The backdrop to this year of discussion was dominated by the Foot and Mouth disease epidemic, which filled news items both in the press and on television. During this period an unprecedented number of farmers contacted Zac Goldsmith (who was at the time editor of The Ecologist Magazine), and from their letters it was clear that a significant section of the farming community felt that generations of their farming heritage were being sacrificed by a government that seemed to understand little about farming and at best seemed indifferent about its future.
Upon deeper inspection, it was also clear that the problems not only lay with Government, but also with the model of food production, processing, distribution and retail that now dominates and shapes the way we farm. Whether the problem is a disease epidemic such as Foot and Mouth or Bovine Tuberculosis, or an environmental impact such as water pollution or loss of biodiversity, farmers often find themselves shouldering the burden of blame for systems of production that are in fact shaped by economic forces way beyond their control.

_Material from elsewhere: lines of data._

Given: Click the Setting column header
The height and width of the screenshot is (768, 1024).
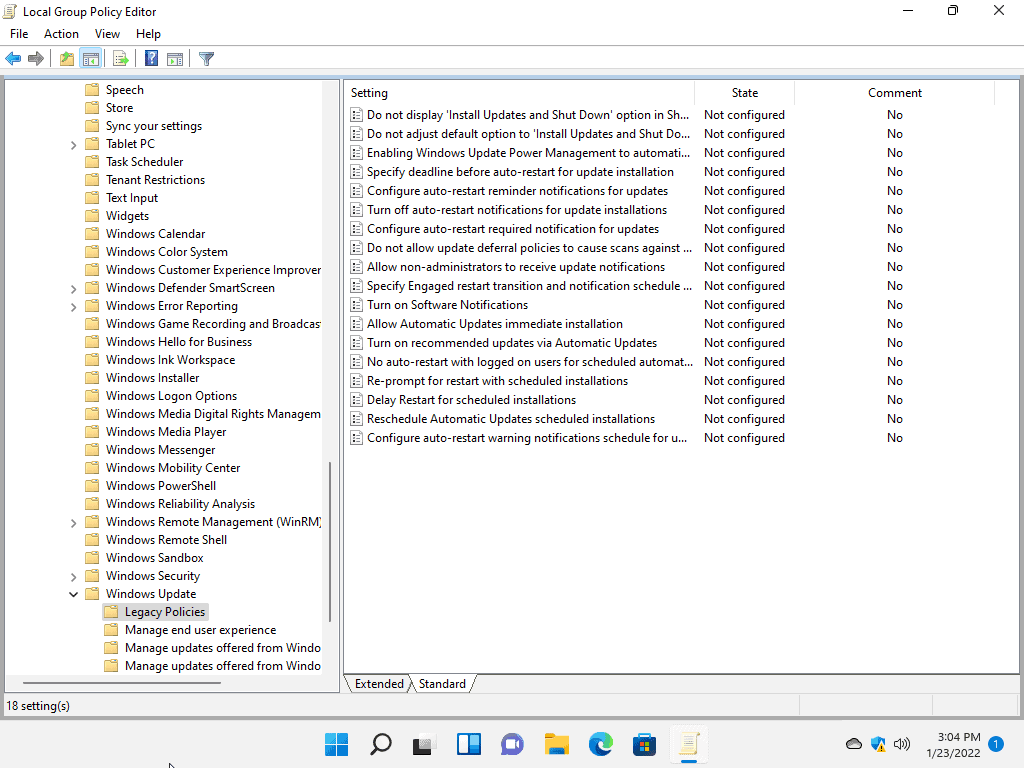Looking at the screenshot, I should (368, 92).
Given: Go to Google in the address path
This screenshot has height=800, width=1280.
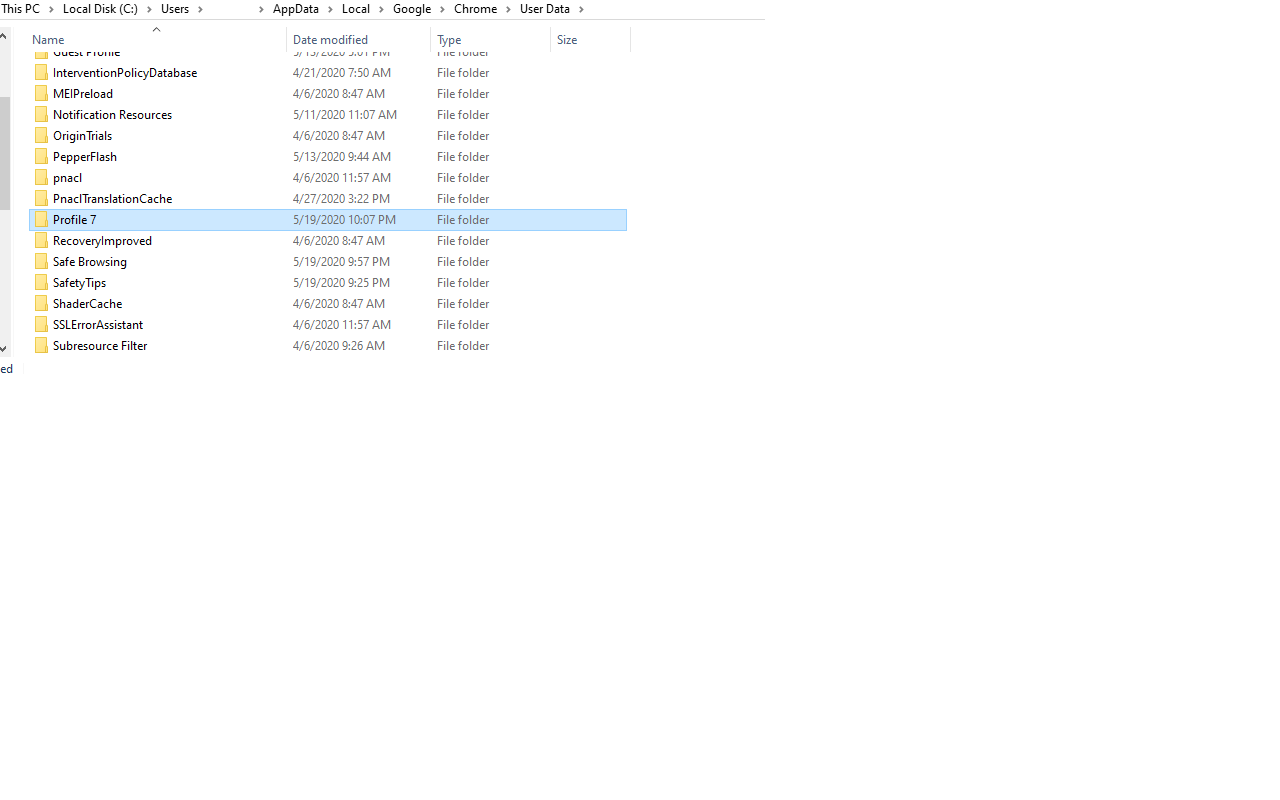Looking at the screenshot, I should pyautogui.click(x=411, y=9).
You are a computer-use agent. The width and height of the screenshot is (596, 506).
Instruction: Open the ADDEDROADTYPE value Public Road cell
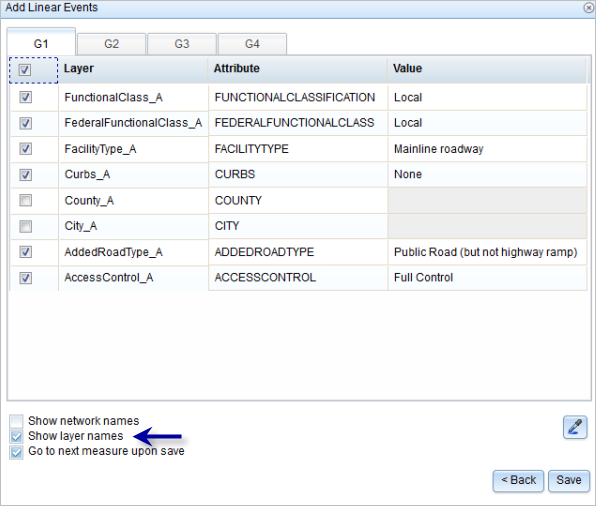coord(487,252)
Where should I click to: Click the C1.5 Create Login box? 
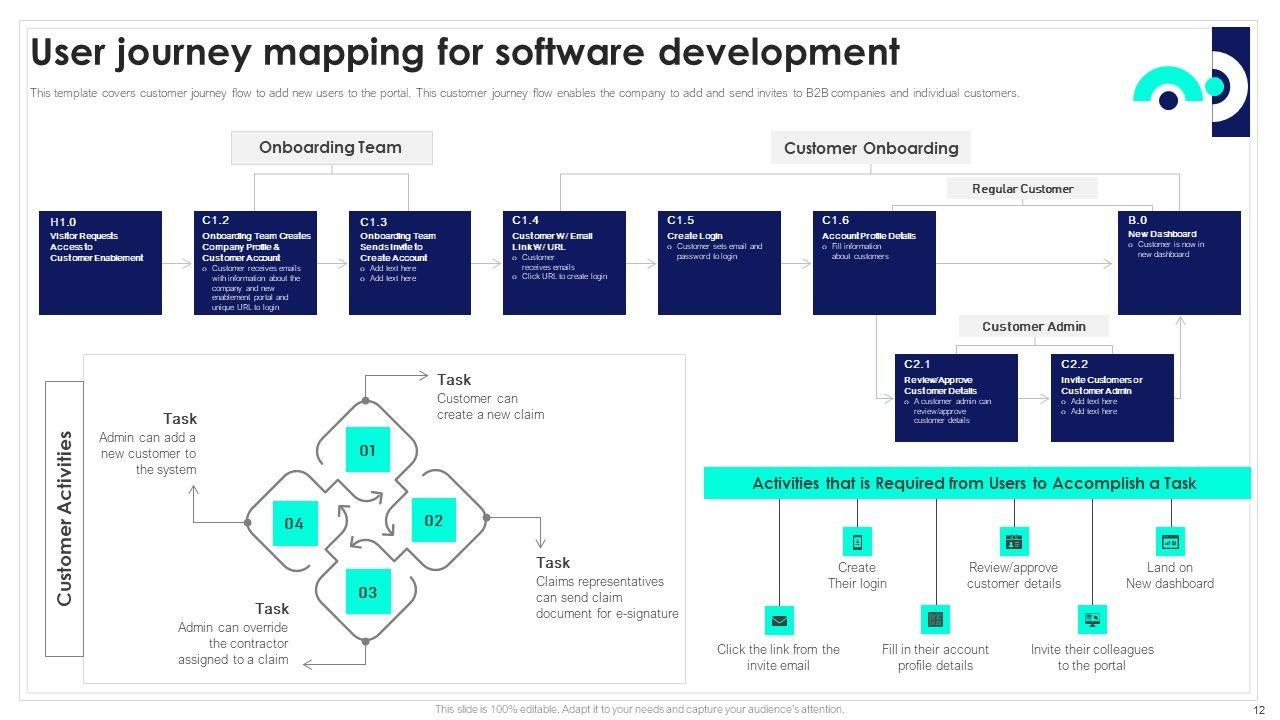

A number of meetings were organised that involved environmentalists, campaigners, members of the public and farmers during which it became clear that far from holding diverse views about how our food is produced and our farming landscape is managed, there was a surprising consensus of shared values and objectives.
The early years
When FARM as an organisation was formally launched, it was conceived as a membership organisation and we hoped that as our membership numbers grew, we would be able to exert increasing political influence to bring about the changes needed to put farming back on safe foundations. However, over the following couple of years it became clear that whilst politicians were prepared to listen and lend a sympathetic ear to our arguments, they were either unwilling, or more often unable to bring about any meaningful change.
It also became clear how powerful the voice of the individual could be when coordinated with thoroughly researched information and the efforts of other organisations working in similar fields of interest. Through relatively modest campaigns that FARM coordinated, such as milk pricing, we were able to achieve some significant results.
To maintain momentum with a campaign such as milk pricing, continuity of funding is essential and this proved increasingly difficult to maintain through the organisation structure under which we were operating at the time.
The next phase in our development
We have learned a great deal from the work we have accomplished so far and FARM now enjoys a more flexible membership structure, which allows us to concentrate far more effort into the campaigns and policy work for which the organisation was originally established.
Through our new structure, our membership is now able to play a far more active role in our work and we will be developing our network of contacts to enable farmers, campaigners and environmentalists to work together more effectively towards common shared objectives.